RCS file: /cvs/ruby/src/ruby/variable.c,v
retrieving revision 1.125
diff -U2 -p -r1.125 variable.c
--- variable.c 27 Jul 2005 07:27:17 -0000 1.125
+++ variable.c 12 Aug 2005 09:12:29 -0000
@@ -446,4 +446,11 @@ readonly_setter(val, id, var)
}

+#ifdef DEBUG_REACHABILITY
+extern VALUE rb_reach_test_path;
+#define IF_DEBUG_REACHABILITY(does) do {if (!NIL_P(rb_reach_test_path)) {does;}} while (0)
+#else
+#define IF_DEBUG_REACHABILITY(does)
+#endif
+
static int
mark_global_entry(key, entry)
@@ -453,9 +460,23 @@ mark_global_entry(key, entry)
     struct trace_var *trace;
     struct global_variable *var = entry->var;
-
+#ifdef DEBUG_REACHABILITY
+ int i = 0;
+#endif
+
+ IF_DEBUG_REACHABILITY(
+ rb_ary_push(rb_reach_test_path,
+ rb_sprintf("Ruby global %s", rb_id2name(key))));
     (*var->marker)(var->data);
+ IF_DEBUG_REACHABILITY(rb_ary_pop(rb_reach_test_path));
+
     trace = var->trace;
     while (trace) {
- if (trace->data) rb_gc_mark_maybe(trace->data);
+ if (trace->data) {
+ IF_DEBUG_REACHABILITY(
+ rb_ary_push(rb_reach_test_path,
+ rb_sprintf("Ruby global %s trace %d", rb_id2name(key), i++)));
+ rb_gc_mark_maybe(trace->data);
+ IF_DEBUG_REACHABILITY(rb_ary_pop(rb_reach_test_path));
+ }
   trace = trace->next;
     }

--
Nobu Nakada

(Simon Kröger) #5

Very cool!

it looks like nobu already did the work to integrate it in the
current version. I will give it a try as soon as possible.

thanks

Simon

···

Kroeger Simon (ext) wrote:

Hi Nobu,

i realy appreciate your input but that's not the kind of problem I'm facing (and I probably should have elaborated the issue further when asking such questions).
At one point in our project a large number of plain ruby objects
gets alocated (no relation to external resources) and stored in
an array (all of the same class). This happens from various Threads but in a (hopefully) threadsafe manner. Later this array gets #clear(ed). After GC there are still instances of the class in the
ObjectSpace even though this special class is only used for elements of this array. This process repeats itself over and
over again and after some hours we have hundreds of MB memory
leak.

So, what I'm realy looking for is a way to ask: 'hey almighty shepherd of objects, why are you still clinging to xyz?'

I patched the ruby interpreter to divulge this information, but that was
back at 1.6 and 1.7, so it would probably need some work for 1.8.

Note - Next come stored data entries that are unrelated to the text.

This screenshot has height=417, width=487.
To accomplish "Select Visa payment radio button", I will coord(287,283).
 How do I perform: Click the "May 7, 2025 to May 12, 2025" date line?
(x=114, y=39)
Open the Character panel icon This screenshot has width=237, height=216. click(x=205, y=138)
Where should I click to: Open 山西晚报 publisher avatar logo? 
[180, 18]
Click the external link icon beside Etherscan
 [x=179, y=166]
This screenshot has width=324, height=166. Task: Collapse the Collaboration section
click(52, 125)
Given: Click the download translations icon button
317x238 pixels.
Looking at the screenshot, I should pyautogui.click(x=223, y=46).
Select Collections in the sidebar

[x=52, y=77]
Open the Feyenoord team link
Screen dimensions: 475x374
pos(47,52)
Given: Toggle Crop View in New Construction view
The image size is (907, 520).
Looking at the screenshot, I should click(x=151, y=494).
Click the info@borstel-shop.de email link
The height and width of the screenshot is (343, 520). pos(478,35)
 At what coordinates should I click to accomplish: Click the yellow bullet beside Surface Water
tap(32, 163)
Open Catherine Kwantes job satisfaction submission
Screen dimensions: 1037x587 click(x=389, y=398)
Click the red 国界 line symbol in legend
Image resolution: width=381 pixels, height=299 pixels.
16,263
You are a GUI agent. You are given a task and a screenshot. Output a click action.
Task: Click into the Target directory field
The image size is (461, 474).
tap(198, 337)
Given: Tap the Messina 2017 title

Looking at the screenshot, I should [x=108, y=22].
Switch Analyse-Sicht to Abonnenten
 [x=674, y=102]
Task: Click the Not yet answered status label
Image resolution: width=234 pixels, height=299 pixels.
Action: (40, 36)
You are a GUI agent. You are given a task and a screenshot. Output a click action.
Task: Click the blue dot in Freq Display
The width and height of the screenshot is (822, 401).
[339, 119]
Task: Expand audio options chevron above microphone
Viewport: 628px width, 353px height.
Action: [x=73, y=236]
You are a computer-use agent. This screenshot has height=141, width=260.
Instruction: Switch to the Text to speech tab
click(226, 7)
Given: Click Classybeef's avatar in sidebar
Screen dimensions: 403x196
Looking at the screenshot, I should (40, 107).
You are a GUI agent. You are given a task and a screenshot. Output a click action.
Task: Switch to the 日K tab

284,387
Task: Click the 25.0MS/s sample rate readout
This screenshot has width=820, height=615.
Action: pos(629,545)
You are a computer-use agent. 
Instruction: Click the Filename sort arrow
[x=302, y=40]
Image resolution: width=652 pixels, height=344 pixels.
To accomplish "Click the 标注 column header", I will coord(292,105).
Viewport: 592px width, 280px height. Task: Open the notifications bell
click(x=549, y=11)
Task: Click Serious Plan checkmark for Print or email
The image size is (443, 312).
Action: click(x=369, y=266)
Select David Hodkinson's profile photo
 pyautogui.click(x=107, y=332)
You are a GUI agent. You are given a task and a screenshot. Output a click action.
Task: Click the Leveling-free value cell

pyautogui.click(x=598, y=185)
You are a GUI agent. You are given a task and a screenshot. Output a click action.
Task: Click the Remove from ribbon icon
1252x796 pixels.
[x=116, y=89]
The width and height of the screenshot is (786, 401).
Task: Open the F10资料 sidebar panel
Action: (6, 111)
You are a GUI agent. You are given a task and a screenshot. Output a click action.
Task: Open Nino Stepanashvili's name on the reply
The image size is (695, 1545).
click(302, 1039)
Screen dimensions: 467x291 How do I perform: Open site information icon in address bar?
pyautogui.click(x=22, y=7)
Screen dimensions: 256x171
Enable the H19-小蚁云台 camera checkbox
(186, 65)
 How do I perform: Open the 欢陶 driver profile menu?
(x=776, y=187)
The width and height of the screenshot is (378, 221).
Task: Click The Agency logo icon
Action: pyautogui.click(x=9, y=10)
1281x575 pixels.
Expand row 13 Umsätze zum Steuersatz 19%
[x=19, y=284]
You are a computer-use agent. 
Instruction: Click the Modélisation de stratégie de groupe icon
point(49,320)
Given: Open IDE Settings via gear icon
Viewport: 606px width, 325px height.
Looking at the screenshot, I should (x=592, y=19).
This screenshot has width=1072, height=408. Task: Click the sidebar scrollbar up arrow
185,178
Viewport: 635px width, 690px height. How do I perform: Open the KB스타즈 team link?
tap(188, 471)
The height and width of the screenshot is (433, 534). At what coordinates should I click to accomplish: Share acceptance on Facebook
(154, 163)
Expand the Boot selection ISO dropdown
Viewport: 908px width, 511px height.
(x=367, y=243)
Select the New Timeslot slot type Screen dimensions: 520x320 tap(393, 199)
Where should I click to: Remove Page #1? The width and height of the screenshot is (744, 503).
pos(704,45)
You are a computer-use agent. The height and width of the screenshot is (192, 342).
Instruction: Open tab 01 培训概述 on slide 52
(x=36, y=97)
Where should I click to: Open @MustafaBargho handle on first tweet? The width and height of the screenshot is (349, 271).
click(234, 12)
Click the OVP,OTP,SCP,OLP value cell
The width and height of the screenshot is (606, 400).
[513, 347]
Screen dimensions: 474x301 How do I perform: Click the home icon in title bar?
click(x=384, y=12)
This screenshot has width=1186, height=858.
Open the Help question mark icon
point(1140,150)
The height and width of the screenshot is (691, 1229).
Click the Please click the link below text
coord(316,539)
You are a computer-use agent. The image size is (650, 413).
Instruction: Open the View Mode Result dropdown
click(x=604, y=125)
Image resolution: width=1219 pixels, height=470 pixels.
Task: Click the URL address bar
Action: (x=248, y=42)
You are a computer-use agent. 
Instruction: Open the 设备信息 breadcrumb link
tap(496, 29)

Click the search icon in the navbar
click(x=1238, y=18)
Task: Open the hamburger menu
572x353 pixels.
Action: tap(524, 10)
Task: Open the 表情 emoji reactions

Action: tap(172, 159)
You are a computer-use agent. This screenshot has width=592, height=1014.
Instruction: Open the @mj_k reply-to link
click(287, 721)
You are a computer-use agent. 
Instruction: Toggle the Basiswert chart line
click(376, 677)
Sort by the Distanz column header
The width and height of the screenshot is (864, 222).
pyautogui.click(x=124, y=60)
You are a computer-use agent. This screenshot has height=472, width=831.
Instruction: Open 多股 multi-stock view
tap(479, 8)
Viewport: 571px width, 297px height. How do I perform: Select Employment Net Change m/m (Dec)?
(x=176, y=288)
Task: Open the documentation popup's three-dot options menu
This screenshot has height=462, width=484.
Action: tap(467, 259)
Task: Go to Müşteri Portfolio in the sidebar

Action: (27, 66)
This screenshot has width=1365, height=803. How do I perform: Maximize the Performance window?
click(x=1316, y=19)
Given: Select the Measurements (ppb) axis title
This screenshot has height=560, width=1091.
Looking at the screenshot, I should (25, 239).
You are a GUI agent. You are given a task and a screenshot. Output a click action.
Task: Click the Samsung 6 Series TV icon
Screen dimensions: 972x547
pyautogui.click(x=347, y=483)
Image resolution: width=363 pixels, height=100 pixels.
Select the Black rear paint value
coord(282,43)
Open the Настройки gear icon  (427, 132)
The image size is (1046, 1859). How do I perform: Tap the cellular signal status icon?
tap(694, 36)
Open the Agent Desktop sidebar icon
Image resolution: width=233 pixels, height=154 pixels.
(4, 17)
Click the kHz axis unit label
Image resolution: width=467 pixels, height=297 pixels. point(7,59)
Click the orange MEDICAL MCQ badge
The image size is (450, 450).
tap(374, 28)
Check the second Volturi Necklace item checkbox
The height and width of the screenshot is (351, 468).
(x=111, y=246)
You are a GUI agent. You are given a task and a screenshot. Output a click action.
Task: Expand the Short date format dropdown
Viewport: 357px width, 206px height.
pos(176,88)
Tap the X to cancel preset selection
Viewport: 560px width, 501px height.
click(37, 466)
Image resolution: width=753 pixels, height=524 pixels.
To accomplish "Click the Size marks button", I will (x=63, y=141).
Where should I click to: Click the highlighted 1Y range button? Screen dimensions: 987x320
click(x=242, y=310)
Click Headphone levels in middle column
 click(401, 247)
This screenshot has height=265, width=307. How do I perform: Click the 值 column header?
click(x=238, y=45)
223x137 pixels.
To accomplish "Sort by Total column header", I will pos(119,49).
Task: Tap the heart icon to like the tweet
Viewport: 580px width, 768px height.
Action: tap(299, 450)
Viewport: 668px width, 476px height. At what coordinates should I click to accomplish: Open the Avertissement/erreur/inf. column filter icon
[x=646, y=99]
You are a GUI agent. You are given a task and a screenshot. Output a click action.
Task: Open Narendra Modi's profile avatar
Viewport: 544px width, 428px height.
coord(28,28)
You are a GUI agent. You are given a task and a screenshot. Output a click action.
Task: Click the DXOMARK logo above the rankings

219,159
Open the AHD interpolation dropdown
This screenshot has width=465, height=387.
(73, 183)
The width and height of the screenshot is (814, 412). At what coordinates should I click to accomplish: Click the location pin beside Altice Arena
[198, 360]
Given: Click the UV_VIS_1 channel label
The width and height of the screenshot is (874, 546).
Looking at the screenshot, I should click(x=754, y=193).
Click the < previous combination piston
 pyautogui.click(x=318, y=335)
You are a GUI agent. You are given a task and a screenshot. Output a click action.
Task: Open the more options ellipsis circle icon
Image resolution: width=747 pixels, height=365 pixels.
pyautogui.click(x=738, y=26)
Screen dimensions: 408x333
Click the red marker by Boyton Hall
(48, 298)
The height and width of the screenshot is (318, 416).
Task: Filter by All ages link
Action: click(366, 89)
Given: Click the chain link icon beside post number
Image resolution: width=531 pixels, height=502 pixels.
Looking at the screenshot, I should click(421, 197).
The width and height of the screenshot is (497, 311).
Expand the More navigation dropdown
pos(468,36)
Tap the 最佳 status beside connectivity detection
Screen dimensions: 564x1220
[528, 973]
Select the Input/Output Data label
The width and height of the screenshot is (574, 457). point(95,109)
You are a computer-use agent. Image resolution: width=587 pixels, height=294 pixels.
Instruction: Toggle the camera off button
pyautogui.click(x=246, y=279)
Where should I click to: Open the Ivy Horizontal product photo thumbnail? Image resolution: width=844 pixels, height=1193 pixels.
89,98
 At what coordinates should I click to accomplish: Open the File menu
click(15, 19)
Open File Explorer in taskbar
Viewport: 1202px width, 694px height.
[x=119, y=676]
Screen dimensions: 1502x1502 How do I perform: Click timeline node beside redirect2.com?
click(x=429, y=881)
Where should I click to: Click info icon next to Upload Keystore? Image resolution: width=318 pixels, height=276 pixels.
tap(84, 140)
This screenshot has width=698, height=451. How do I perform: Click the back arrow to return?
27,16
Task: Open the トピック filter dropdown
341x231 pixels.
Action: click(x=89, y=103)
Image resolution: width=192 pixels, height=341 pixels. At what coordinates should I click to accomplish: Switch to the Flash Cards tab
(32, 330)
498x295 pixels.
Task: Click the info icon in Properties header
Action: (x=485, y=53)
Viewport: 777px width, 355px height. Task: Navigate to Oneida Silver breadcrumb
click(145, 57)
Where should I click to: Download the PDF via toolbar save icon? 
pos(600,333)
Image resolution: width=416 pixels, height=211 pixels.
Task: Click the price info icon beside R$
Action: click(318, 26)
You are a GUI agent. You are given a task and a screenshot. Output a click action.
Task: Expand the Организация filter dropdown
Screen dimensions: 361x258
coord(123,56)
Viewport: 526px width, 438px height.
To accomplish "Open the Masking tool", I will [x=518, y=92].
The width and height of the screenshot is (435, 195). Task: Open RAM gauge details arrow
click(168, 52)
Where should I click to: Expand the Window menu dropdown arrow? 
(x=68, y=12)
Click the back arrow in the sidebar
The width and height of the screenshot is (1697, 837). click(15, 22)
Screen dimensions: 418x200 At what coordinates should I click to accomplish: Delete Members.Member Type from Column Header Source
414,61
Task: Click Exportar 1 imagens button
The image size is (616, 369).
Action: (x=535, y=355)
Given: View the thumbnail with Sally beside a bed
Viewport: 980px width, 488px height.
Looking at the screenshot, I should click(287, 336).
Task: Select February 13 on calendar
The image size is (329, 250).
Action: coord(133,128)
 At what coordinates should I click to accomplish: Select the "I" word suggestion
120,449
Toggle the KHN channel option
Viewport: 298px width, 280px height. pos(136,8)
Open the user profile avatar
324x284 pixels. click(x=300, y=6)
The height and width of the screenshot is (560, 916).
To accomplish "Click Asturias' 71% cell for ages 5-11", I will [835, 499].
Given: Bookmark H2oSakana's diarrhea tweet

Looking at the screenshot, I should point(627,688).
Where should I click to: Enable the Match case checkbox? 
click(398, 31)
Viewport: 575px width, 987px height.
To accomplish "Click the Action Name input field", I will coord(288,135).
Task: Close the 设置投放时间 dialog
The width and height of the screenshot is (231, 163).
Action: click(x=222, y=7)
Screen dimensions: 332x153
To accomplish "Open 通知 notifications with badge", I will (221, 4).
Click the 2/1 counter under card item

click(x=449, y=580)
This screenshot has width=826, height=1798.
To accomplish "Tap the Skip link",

If you're interested, there's a mention of the patch at

http://www.rubygarden.org/ruby?GCAndMemoryManagement

and the patch itself is at

http://www.google.com/url?sa=D&q=http%3A%2F%2Fredshift.sourceforge.net%2Fdebugging-GC%2F

Briefly, the patch adds a method

GC.reachability_paths obj

which returns a list of all the ways you can reference that object,
starting from the basic references such as C and ruby globals, stack
variables, and others.

(Nobuyoshi Nakada) #6

Hi,

At Fri, 12 Aug 2005 19:19:49 +0900,
nobuyoshi nakada wrote in [ruby-talk:151854]:

@@ -1917,4 +2047,7 @@ Init_GC()
     rb_define_singleton_method(rb_mGC, "enable", rb_gc_enable, 0);
     rb_define_singleton_method(rb_mGC, "disable", rb_gc_disable, 0);
+#ifdef DEBUG_REACHABILITY
+ rb_define_singleton_method(rb_mGC, "reachability_paths", garbage_collect0, 1);
+#endif
     rb_define_method(rb_mGC, "garbage_collect", rb_gc_start, 0);

Oops, a wrapper function is needed.

static VALUE
rbx_reachability_paths(mod, obj)
    VALUE mod;
    VALUE obj;
{
    if (rb_special_const_p(obj)) return Qnil;
    return garbage_collect0(obj);
}

···

--
Nobu Nakada

(Simon Kröger) #7

Thanks a lot!

I will try this, for sure.
I was busy so didn't had the time, this looks promissing.

Simon

···

nobu.nokada@softhome.net wrote:

Hi,

At Fri, 12 Aug 2005 19:19:49 +0900,
nobuyoshi nakada wrote in [ruby-talk:151854]:

@@ -1917,4 +2047,7 @@ Init_GC()
    rb_define_singleton_method(rb_mGC, "enable", rb_gc_enable, 0);
    rb_define_singleton_method(rb_mGC, "disable", rb_gc_disable, 0);
+#ifdef DEBUG_REACHABILITY
+ rb_define_singleton_method(rb_mGC, "reachability_paths", garbage_collect0, 1);
+#endif
    rb_define_method(rb_mGC, "garbage_collect", rb_gc_start, 0);

Oops, a wrapper function is needed.

static VALUE
rbx_reachability_paths(mod, obj)
    VALUE mod;
    VALUE obj;
{
    if (rb_special_const_p(obj)) return Qnil;
    return garbage_collect0(obj);
}